Whenever I would encounter a poem by Stephen Kampa, it always stood out in the crowd: always a surprising take on things, a mastery of form, a way of drawing you in. Humor mixed with subtle pain. Here is a poem I especially like, for how it shows the author’s vulnerability (often this is a feature of his work) and at the same time deft and confident voice, always with the unexpected without being incomprehensible.
During the Hymn of Commitment
Probably all the choirgirls should be ugly,
But this one isn’t, and it makes it hard
To concentrate. She’s not my type—too thin
Beneath her choir robe, freckled, hair too short—
But then again, she sings. This morning’s anthem
Was Dies Irae, which I love and hate.
The Latin thuds along like pickaxe blows,
Unearthing everything I’d like to hold
More closely than—or maybe just against—
The nervous God of if-thine-eye-offend-thee,
Of narrow gates and sheep and goats, God pure
And definite. The singers’ voices blend
Terror and triumph at the coming judgment,
And I could take or leave it; what I love
Is the huge minor chord that kicks it off,
As beautiful as thunder if only thunder
Could enter you and rumble through your blood.
The sermon text this morning came from Luke:
“He is not the God of the dead, but of the living.”
It should inspire me, but it makes me think
Of Tennyson’s most terrifying line:
‘Farewell! We lose ourselves in light.’ Imagine
A prism working backward, taking all
Those gorgeous, separate beams—the sweet, bold red
Of some girl’s dream bike, greens in the exact
Shades of a high school diary she lost,
The liquor-bottle blue of her favorite dress—
And crushing them together, muddling them
Until they have become the blank white light
In textbook photographs, and the result is
Tennyson’s dreaded general soul. I’m good
At fear, but that’s just masterful: to be
Afraid of darkness is a simple thing,
But to discover fearfulness in light?
A line like that one proves that if you choose
To look more carefully at what you love,
You’ll always find a little more to lose.
I’ve wondered if the obverse would obtain—
Something about observing what you hate
Until you find how much there is to gain.
I’d say that God must look at us both ways
Except I don’t believe that; only love
Could possibly explain such depths of anger,
The way that I am angry when I think
Of having to abandon certain things.
There’s nothing that I wouldn’t want to keep.
Walking one afternoon, I saw three crows
Perched on a barbecue grill like three sleek gargoyles,
Sifting through ash to feed on what was left
Of the charred chunks of meat that someone let
Drop through the grate.
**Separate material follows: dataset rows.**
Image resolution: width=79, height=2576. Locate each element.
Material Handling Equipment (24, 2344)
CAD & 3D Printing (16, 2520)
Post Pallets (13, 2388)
Devotion, of a kind.
Last night while reading, I discovered Greek
Has one more word for “love” than I had thought:
Storg?: instinctive love. It made me wonder
What other words we’re missing, whether some
Endangered language has a word that means,
“To love someone for who she’s going to be,”
Or one that means, “to love a stranger more
Than someone you have known your entire life,”
Or one that means, “to love until you’re damned.”
The one I really want would name this instant,
When everyone is singing—loudly, badly—
One of my favorite hymns, “Just As I Am,”
And I am thinking exactly what I thought
During the anthem: she is beautiful,
And I believe I somehow hear above
The myriad, blending voices just her voice.